ACTIVITY: All lines from the one with "Given: Click the Name field containing Z21" to the end of the data: return those exactly, and only those.
[EXERCISE INPUTS Boundary: Start]
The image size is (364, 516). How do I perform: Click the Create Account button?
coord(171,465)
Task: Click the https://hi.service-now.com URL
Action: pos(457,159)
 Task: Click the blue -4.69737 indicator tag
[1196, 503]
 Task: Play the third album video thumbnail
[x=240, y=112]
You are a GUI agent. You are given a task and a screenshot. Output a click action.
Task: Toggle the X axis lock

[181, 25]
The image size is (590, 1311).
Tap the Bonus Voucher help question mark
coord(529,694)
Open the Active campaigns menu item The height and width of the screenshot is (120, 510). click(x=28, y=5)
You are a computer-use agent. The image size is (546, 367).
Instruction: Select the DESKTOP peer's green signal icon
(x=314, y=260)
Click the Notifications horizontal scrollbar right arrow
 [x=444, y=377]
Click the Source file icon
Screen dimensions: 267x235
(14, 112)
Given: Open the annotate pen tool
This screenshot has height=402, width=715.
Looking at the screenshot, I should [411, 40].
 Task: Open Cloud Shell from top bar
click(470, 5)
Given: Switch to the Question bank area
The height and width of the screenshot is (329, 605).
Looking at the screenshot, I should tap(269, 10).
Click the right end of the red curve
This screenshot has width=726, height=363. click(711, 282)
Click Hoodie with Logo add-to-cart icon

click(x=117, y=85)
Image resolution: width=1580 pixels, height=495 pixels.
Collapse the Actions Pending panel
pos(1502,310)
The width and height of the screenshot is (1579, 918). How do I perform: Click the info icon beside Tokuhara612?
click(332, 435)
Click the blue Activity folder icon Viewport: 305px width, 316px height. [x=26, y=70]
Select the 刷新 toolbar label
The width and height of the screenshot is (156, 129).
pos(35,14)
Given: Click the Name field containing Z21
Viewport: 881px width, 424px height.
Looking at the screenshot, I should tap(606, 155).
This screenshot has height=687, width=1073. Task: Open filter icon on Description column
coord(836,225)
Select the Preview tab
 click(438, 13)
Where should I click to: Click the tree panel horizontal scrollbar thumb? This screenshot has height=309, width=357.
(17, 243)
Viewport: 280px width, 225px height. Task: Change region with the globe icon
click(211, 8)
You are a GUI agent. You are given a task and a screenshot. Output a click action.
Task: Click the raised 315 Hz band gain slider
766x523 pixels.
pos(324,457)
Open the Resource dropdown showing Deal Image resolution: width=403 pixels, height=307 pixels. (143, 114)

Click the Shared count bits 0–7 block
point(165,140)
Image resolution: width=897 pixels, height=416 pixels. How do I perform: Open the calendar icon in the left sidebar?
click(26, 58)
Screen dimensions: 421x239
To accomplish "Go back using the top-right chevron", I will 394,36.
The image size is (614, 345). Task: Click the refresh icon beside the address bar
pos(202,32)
[EXERCISE INPUTS Boundary: End]
EXERCISE ANSWER:
Given: Click the Name field containing Z21
Viewport: 881px width, 424px height.
Looking at the screenshot, I should tap(606, 155).
This screenshot has height=687, width=1073. Task: Open filter icon on Description column
coord(836,225)
Select the Preview tab
 click(438, 13)
Where should I click to: Click the tree panel horizontal scrollbar thumb? This screenshot has height=309, width=357.
(17, 243)
Viewport: 280px width, 225px height. Task: Change region with the globe icon
click(211, 8)
You are a GUI agent. You are given a task and a screenshot. Output a click action.
Task: Click the raised 315 Hz band gain slider
766x523 pixels.
pos(324,457)
Open the Resource dropdown showing Deal Image resolution: width=403 pixels, height=307 pixels. (143, 114)

Click the Shared count bits 0–7 block
point(165,140)
Image resolution: width=897 pixels, height=416 pixels. How do I perform: Open the calendar icon in the left sidebar?
click(26, 58)
Screen dimensions: 421x239
To accomplish "Go back using the top-right chevron", I will 394,36.
The image size is (614, 345). Task: Click the refresh icon beside the address bar
pos(202,32)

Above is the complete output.